Developing Meaningful Metrics for Post-Acute Care Provider Networks

by Timothy Gieseke MD, CMD

Recently, I read with interest a report on the efforts of the Cleveland Clinic and Baystate Medical Center (Massachusetts) to develop a preferred Post-Acute Provider Network.

In my area, both of the referral hospitals have been meeting with community SNFs to better coordinate care transitions and reduce readmissions.  I have been invited to attend one of the hospitals monthly care coordination meetings where the focus has been on presenting readmission data and attempting to understand what could have gone better.  In addition, there have been brief discussions on improving palliative care, diabetes care, and other clinical topics. I’m not aware of either hospital narrowing their networks of providers as in the above article, but suspect the discharge planners do have their preferences based on similar metrics.

As a physician concerned about delivering high quality care in the Post-Acute setting, I believe that hospital SNF partnerships could consider more granular metrics for care that likely will impact readmission rate, length of stay, and patient satisfaction with care.  These metrics aren’t currently considered standard of care, but fall into the category of best practices that are likely adoptable, if incentivized by the partnership.

  1. Admitting Physicians should review the electronic medical records of the local referral hospital at the time they are admitting a patient and include that information in their H&P.

  2. The admitting H&P should be typed and should identify the patient’s PCP (or need to identify one) and pertinent specialists.  This document should comment on advance care planning conversations, decision making capacity, and pre-hospital functional status and living situation.

  3. The admitting physician should document an effort to reach the patient’s DPOA or designated contact person (or their inability to initiate contact due to patient declining permission).

  4. This H&P should be faxed to the identified PCP and pertinent specialists

  5. The attending physician or designated NP/PA should see the patient at least weekly while they are on Medicare Part A

  6. The patient should be seen by the attending physician or NP/PA prior to discharge. Medication reconciliation should be completed at that time and documented in a typed discharge summary.

  7. A copy of this discharge summary should be faxed to the patient’s PCP and pertinent specialists.

  8. An appointment should be made for follow up care with the patients PCP within once week of discharge from the SNF.  

  9. The facility should implement evidenced based tools to reduce readmissions like the INTERACT (http://www.pathway-interact.com/interact-tools/interact-tools-library/interact-version-4-0-tools-for-nursing-homes/) Stop and Watch Tool for CNAs, SBAR change of condition tool and Care Pathway tools for licensed nurses, and transfer checklist for when patients are transferred back to the acute setting.

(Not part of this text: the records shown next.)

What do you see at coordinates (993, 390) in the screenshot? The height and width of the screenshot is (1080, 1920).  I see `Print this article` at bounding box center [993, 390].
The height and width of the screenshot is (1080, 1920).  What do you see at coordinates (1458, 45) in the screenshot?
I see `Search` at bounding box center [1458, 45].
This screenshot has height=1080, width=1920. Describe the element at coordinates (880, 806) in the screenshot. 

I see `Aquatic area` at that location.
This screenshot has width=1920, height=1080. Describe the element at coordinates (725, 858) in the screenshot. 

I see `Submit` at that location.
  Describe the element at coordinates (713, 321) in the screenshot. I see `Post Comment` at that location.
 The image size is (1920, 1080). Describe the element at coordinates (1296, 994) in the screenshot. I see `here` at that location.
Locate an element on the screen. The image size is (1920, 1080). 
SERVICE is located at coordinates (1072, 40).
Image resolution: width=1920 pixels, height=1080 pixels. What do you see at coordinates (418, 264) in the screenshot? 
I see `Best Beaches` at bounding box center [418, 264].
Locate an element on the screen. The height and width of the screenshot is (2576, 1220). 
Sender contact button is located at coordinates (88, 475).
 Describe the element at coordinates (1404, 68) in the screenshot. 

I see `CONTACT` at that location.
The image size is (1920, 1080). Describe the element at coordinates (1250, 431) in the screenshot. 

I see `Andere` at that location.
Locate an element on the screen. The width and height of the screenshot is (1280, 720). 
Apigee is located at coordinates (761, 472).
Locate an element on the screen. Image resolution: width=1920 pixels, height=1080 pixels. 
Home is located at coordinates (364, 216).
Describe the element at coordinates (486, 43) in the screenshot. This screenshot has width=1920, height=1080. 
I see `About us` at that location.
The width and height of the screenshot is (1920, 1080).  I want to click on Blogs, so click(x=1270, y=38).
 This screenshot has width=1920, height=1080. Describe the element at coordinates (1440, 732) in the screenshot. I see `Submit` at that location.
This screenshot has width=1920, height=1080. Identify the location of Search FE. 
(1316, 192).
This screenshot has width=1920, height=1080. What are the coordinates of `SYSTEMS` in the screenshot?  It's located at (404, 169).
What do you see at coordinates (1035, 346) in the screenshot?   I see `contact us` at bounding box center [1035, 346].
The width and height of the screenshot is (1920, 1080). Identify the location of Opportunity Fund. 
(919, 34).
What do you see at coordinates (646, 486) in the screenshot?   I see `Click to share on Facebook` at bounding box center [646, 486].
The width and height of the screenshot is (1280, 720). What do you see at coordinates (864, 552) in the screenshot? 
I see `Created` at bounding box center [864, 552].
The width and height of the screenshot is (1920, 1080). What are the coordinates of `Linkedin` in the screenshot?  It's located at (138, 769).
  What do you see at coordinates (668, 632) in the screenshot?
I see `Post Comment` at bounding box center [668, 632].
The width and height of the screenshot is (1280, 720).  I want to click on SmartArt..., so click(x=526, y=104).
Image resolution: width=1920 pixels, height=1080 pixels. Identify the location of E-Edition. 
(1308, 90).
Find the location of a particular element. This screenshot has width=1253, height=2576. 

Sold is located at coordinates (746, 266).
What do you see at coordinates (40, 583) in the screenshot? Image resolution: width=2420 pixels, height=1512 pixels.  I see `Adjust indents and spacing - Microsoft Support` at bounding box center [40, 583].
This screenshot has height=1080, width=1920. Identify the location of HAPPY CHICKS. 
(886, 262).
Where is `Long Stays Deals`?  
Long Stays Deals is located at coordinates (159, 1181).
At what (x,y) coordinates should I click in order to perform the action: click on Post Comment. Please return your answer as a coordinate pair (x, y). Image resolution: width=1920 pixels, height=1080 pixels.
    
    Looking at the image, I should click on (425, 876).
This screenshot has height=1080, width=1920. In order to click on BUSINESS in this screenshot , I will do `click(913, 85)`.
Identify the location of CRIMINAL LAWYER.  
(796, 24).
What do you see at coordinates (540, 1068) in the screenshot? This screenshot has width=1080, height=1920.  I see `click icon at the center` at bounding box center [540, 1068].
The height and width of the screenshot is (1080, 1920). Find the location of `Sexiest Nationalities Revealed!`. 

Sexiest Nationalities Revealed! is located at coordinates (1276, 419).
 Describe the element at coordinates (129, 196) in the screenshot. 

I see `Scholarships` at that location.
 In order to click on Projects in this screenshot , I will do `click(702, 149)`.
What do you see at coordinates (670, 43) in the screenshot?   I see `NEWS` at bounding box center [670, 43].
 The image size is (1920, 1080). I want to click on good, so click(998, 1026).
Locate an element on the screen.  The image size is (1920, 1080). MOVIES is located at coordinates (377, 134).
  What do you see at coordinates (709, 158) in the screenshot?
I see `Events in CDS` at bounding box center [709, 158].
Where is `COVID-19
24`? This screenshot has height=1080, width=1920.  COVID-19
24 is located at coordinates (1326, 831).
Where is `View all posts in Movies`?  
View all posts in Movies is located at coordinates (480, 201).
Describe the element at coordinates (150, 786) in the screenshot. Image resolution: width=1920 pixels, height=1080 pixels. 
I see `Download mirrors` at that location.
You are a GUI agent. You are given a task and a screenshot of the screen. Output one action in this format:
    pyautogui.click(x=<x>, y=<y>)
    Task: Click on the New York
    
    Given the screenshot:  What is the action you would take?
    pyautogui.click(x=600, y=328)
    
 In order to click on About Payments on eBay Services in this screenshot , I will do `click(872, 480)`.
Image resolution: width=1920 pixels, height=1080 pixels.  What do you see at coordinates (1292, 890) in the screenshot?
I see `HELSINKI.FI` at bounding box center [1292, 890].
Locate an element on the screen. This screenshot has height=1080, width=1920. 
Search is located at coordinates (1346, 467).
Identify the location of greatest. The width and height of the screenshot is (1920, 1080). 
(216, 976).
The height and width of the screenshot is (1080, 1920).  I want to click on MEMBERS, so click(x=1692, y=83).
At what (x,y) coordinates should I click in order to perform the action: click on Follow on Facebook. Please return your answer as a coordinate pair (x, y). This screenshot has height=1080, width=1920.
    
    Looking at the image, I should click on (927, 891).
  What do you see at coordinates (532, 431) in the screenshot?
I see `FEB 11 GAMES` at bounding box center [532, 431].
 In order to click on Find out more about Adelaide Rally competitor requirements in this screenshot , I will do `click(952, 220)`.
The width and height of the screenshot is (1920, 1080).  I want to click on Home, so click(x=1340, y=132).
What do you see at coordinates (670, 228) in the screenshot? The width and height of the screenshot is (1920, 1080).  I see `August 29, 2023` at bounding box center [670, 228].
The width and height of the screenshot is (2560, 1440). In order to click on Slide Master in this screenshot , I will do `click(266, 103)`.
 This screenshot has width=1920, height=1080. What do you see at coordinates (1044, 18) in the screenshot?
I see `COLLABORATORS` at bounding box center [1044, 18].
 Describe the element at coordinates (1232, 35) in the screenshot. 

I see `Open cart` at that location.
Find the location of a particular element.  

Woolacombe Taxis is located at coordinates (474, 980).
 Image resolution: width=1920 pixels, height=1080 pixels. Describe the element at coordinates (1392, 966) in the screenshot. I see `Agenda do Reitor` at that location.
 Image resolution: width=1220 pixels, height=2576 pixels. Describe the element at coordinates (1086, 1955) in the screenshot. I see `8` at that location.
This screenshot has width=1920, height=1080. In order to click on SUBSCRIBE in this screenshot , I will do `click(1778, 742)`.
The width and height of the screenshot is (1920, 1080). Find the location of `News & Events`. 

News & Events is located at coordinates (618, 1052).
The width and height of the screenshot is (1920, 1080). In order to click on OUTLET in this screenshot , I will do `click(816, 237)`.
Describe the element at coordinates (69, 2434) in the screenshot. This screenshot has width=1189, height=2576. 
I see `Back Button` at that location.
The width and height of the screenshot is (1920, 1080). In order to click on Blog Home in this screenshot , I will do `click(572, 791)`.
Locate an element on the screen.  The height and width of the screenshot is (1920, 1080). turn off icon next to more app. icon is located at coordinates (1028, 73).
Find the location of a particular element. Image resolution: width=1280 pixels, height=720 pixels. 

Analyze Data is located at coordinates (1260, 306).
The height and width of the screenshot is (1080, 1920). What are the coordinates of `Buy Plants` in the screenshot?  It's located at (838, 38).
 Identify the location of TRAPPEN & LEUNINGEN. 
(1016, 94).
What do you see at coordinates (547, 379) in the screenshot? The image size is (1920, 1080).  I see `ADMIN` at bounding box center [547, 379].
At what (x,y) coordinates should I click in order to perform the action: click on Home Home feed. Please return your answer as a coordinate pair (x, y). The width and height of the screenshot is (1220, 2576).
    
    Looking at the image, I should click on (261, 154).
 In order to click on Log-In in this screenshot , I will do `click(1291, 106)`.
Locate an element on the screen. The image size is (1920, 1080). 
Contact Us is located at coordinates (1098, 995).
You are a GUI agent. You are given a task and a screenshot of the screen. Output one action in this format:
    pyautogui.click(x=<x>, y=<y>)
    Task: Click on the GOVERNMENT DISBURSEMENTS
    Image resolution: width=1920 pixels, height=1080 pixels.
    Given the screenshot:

  10. Acute hospitals should audit their transfer orders to insure that they have all the necessary order elements as well as set up a feedback loop so their SNF partners can give them feedback on incomplete or problem admission orders.

  11. Facilities should track and report the number of patients who after 1 week in their facility still have orders for sliding scale insulin w/o basal insulin.

  12. Medical conditions with high risk for relapse should be discussed at monthly meetings of the partnership and new knowledge disseminated.

  13. The partnership could develop a uniform patient satisfaction survey that the hospital sends out to their patients referred for post-acute care.  This could then be shared with facilities in a blinded fashion for their QI work.

I realize these aren’t CMS driven performance requirements, but believe experts in post-acute care would encourage the adoption of many of these elements as a way of optimizing care and patient outcomes at a lesser system cost.  I know that Kaiser Permanente in Northern California has implemented 1-8 for their continuity of care teams.